What they are objecting to is a recently passed bill that they claim could stand in the way of Georgia’s eventual accession to the EU. The law stipulates that NGOs and independent media that get more than 20 per cent of their funding from foreign sources would have to register as “organisations serving the interests of a foreign power”. (The bill has been vetoed by President Salome Zourabichvili but is expected to pass again and become law.) Now 20 per cent is a considerable proportion, and one would have thought it would be easy for groups wishing to avoid this label to shave a bit off the outsider funding, and make do with 19 per cent, perhaps. But the fact that there is such an outcry suggests that many of these NGOs feel they can’t survive without the foreign funding.
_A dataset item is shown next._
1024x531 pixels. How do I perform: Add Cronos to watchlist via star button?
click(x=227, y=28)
And why would any country find that acceptable? Shouldn’t civil society groups be organic, and spring from the country they are in? If ordinary Georgians aren’t supporting these NGOs, or not enough to keep them going, are they genuine expressions of what Georgians actually want? Why are they so necessary? Shouldn’t the laws of the market apply to them too – if they can’t sustain themselves, they go bust. I’d go so far as to say that any NGO with a domestic political agenda should be banned from receiving any foreign funding at all, because it’s not for foreigners to meddle in a country’s internal politics – that is the principle of non-interference. This is a view held widely around the world, certainly in Malaysia, where I live, and where accusations of foreign funding are hugely damaging and always hastily denied.
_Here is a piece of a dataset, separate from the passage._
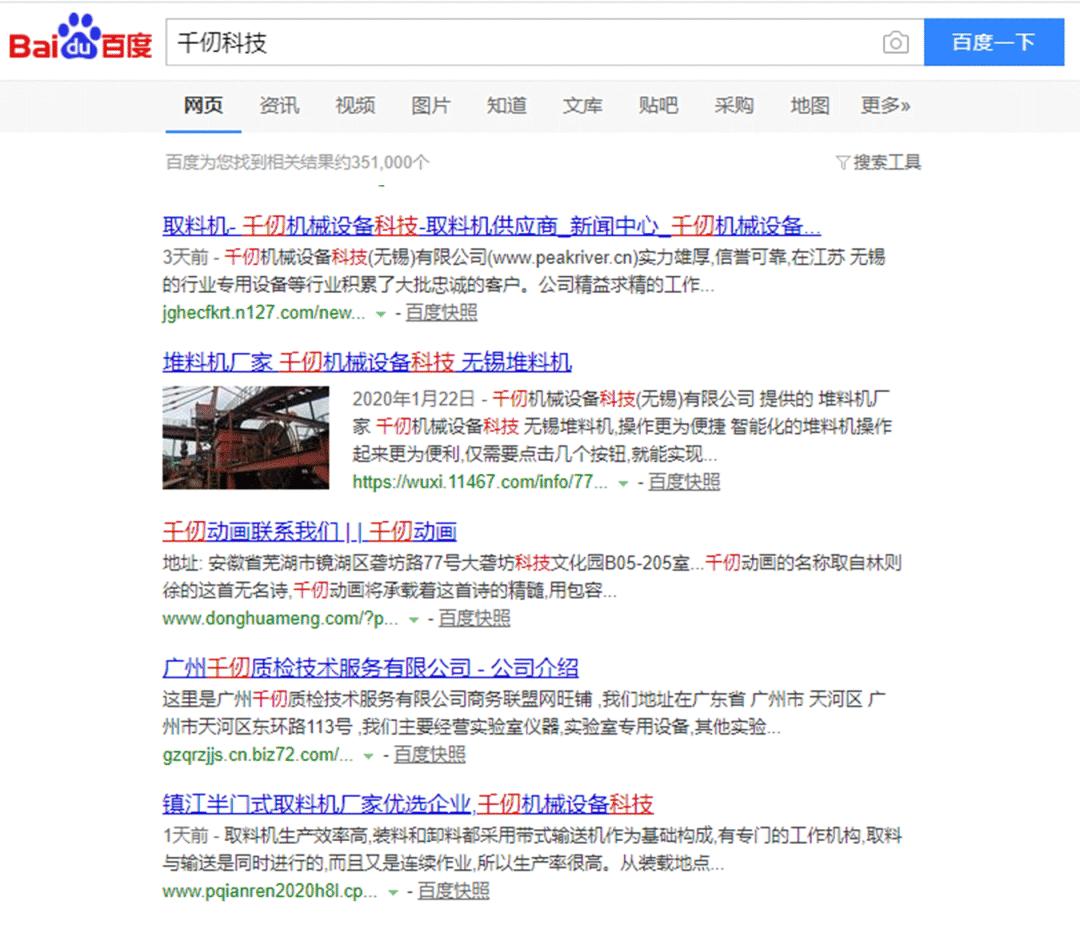Expand the 更多» menu
This screenshot has width=1080, height=937.
coord(883,105)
The Speaker of Georgia’s Parliament, Shalva Papuashvili, has explained on social media the rational for the legislation, and denies it is meant to copy a Russian law that some have interpreted as an attempt to shut down internal opposition. “Georgia has to deal with dramatic foreign challenges mostly on its own,” he wrote.

“One of these challenges is unaccountable foreign money, which freely flows into Georgia’s political system, including the radical groups. The new legislation on transparency of foreign influence is to deal with this challenge. The legislation has precedents in the West, is constitutional, proportional, and within the limits of democratic governance. Simply calling this law ‘Russian’ does not make it undemocratic, and, moreover, does not justify attacks on the Georgian government.”
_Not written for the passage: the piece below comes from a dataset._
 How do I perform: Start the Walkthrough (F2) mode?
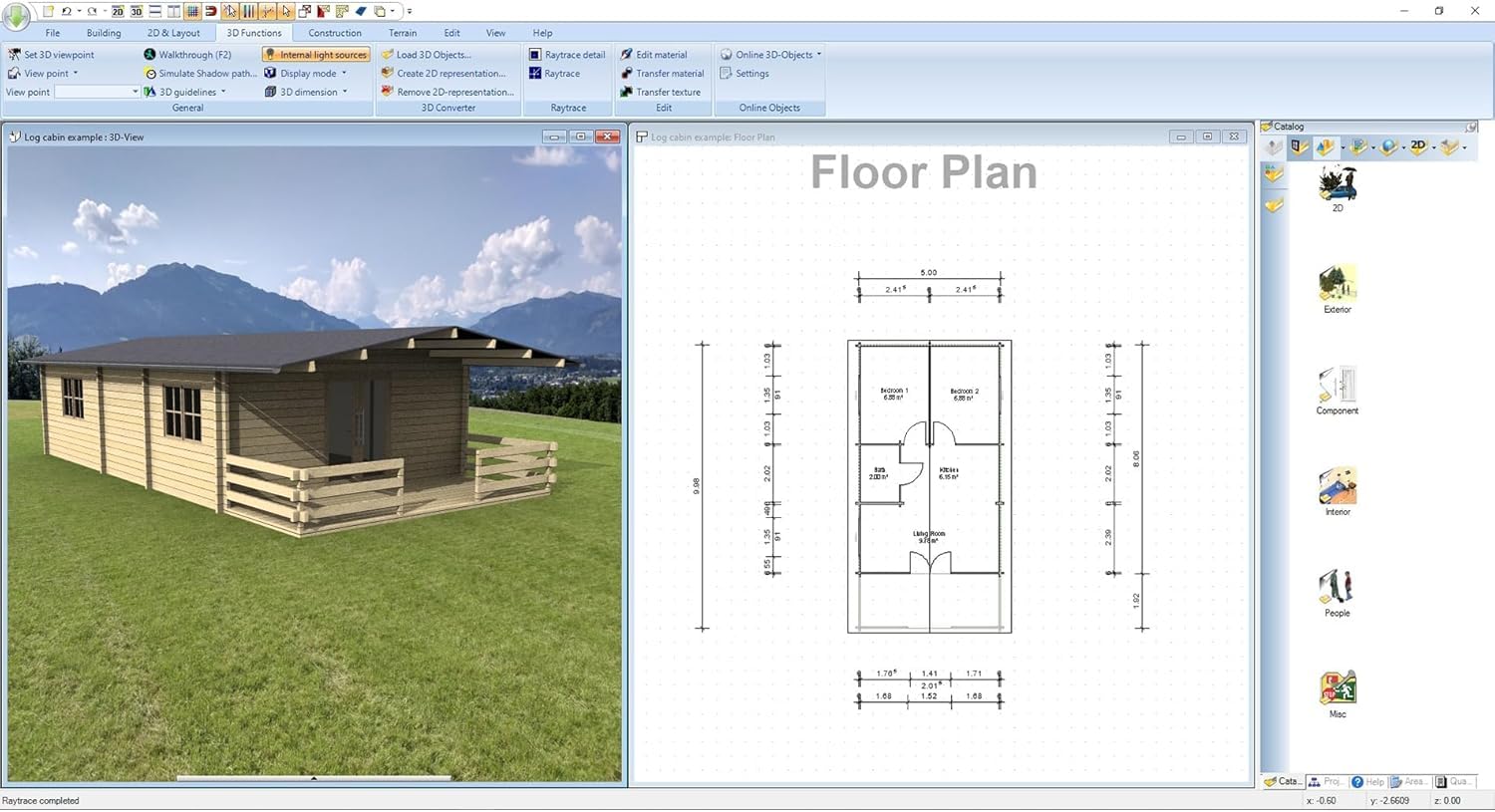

There are indeed precedents in the West. Britain recently introduced the Foreign Influence Registration Scheme, to enable “transparency of foreign influence in UK politics”. In the US, under the Foreign Agents Registration Act the former senator Bob Dole has had to register as a “foreign agent” for his work for other countries. It sounds a little sinister, and also a bit demeaning for a man who stood for both the presidency and the vice presidency for the Republican Party. But that’s the law.

We don’t have the figures to hand. But it is a reasonable assumption that the Georgian NGOs that western and EU leaders are so worried about are receiving their foreign funding from, mainly, the US and the EU. And what the latter are saying is that when they are pushing their agenda, it should not have to be declared – presumably because their agenda is self-evidently “good”. (Naturally the same would not apply to China or Russia.) Accountability is apparently not necessary in their case.

So the story is completely back to front. I don’t believe that US and EU leaders are defending the path to European integration in Georgia – for since when has that involved the right to receive unlimited, undisclosed foreign funding? Neither is it about democracy; there is a general election due in October, and if voters don’t like this law they can kick the government out.

I think the truth is that the EU and western organisations and individuals are demanding they have the right to interfere in Georgian politics – because that’s what this is – without ordinary Georgians knowing about it.

And if that’s an expression of “European values”, I’ll take “Asian values” instead any day of the week.